## Zu bearbeitende Aufgaben
• a. Beantworten Sie anhand des Textes über das Forschungsprojekt News-Stream die folgenden Fragen:
(i) An wessen Stand und wo genau auf der CeBIT lässt sich erfahren, wie News-Stream funktioniert?
(ii) Welche beiden Projektpartner verantworten die Entwicklung der technischen Infrastruktur?
(iii) Welche Position hat Joachim Köhler inne?
• b. Führen Sie den Text über das Forschungsprojekt News-Stream im Anschluss an seinen letzten Satz fort.

------ Textauszug ------

(ots) - Journalisten sind Lotsen in einem immer
komplexer werdenden Informationsdschungel: Sie müssen aus einer
Vielzahl an Nachrichtenquellen Informationen filtern, bewerten und
auf unterschiedlichen Kanälen weiter verarbeiten. Im
Forschungsprojekt »News-Stream« entwickeln das Fraunhofer IAIS und
Neofonie zusammen mit Deutsche Welle und dpa neue Recherche- und
Analysetools: Mit wenigen Klicks können Journalisten tausende Inhalte
aus Videoplattformen, RSS-Feeds, Medienarchiven oder sozialen Medien
auf dem Bildschirm thematisch bündeln und sich in Echtzeit über
aktuelle Ereignisse informieren. Auf der CeBIT stellen die
News-Stream-Experten erste Ergebnisse und Anwendungsbeispiele vor.
Am Stand des Bundesministeriums für Bildung und Forschung BMBF auf
der CeBIT (Halle 6, A34) erfahren Interessierte am Nachbau eines
Redakteurs-Arbeitsplatzes, wie News-Stream funktioniert. Die neuen
Werkzeuge zur Unterstützung von journalistischen Arbeitsabläufen
basieren auf Big-Data-Technologien, die heterogene Nachrichtenströme
in Echtzeit analysieren. Für Journalisten, Agenturen und
Pressestellen soll durch News-Stream sowohl die Recherche, die
Themen- und Medienbeobachtung als auch die Erstellung von
Nachrichtenartikeln leichter werden.
Das Fraunhofer-Institut für Intelligente Analyse- und
Informationssysteme IAIS und der Berliner Datenspezialist Neofonie
sind für die Entwicklung der technischen Infrastruktur
verantwortlich. Die Deutsche Presse-Agentur dpa mit ihrer Tochter
dpa-infocom und die Deutsche Welle bringen Anforderungen und
Anwendungsfelder aus der journalistischen Praxis in das vom BMBF
geförderte Projekt mit ein.
»Journalisten brauchen Orientierung und Hilfsmittel zur
Bewältigung der Informationsflut, um ihre Kernaufgaben zu erfüllen
und die Bevölkerung verlässlich und transparent zu informieren. Die
News-Stream-Technologien helfen, nicht nur Texte, sondern auch
audiovisuelle Inhalte zu strukturieren und durchsuchbar zu machen«,
sagt Joachim Köhler, Abteilungsleiter NetMedia am projektleitenden
Institut, dem Fraunhofer IAIS.
Anwendungsbeispiele
Die News-Stream-Tools unterstützen Journalisten bei investigativen
Recherchen, sparen ihnen wertvolle Zeit beim Screening von
politischen Debatten und liefern neue Möglichkeiten, Text mit Audio
und Film zu verknüpfen. Viele Nutzungsszenarien sind bereits in dem
Forschungsprojekt entstanden und werden ständig weiter entwickelt.

------ Bereitgestellte Daten ------

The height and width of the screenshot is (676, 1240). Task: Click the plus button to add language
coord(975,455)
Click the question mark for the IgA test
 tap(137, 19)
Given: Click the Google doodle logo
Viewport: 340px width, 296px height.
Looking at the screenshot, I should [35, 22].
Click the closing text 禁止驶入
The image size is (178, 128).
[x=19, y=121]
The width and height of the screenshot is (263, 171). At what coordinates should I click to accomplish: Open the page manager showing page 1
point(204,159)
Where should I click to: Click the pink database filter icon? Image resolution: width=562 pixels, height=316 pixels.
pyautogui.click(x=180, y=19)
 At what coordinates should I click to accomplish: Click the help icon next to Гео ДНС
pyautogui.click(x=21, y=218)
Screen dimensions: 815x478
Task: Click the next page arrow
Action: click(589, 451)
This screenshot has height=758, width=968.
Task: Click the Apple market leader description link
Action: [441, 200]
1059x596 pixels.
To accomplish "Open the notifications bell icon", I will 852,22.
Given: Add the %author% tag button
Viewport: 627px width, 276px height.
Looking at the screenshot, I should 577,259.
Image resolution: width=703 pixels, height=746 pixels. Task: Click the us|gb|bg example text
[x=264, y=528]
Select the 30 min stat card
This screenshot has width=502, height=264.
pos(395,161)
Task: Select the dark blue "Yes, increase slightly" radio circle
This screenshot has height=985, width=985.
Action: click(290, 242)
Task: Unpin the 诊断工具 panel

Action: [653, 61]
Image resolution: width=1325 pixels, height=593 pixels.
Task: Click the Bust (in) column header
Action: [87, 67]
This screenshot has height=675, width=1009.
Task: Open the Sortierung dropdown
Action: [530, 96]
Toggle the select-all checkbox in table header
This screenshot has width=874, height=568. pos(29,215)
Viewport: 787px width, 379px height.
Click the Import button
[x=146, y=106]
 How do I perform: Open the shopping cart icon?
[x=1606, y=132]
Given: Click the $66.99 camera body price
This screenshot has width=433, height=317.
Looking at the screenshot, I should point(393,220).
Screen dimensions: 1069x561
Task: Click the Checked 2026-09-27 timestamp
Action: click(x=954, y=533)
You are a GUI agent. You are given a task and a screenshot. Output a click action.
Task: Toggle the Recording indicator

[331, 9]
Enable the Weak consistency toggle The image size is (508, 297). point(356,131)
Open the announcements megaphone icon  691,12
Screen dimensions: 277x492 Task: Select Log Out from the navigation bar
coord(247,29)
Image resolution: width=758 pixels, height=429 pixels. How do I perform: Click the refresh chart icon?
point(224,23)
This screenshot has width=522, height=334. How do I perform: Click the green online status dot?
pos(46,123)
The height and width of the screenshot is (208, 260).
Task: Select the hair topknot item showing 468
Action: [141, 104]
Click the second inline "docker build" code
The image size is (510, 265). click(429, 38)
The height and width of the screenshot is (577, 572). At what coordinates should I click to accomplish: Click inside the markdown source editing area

------

## Lösungen je Aufgabe
• a.
(i) Am Stand des Bundesministeriums für Bildung und Forschung BMBF in Halle 6, A34.
(ii) Das Fraunhofer-Institut für Intelligente Analyse- und Informationssysteme IAIS und der Berliner Datenspezialist Neofonie.
(iii) Er ist Abteilungsleiter NetMedia am projektleitenden Institut, dem Fraunhofer IAIS.

• b.
Drei Beispiele:
Szenario 1: Eine Journalistin möchte prüfen, inwiefern
deutschsprachige Medien die Pressemitteilungen von Konzernen eins zu
eins übernehmen, ohne eigene Rechercheinhalte beizusteuern. Sobald
der Algorithmus ein Muster der Textübernahme findet, kann sie sich
die entsprechenden Stellen anzeigen lassen.
Szenario 2: Im Wahlkampf müssen Journalisten lange
Parlamentsdebatten auf dem Bildschirm verfolgen. Der Redakteur kann
sich immer dann benachrichtigen lassen, wenn in einer Live-Sendung
ein wichtiger Protagonist das Wort ergreift oder ein bestimmtes Thema
angesprochen wird - das Transkript des Redebeitrags wird automatisch
per E-Mail an den Redakteur verschickt.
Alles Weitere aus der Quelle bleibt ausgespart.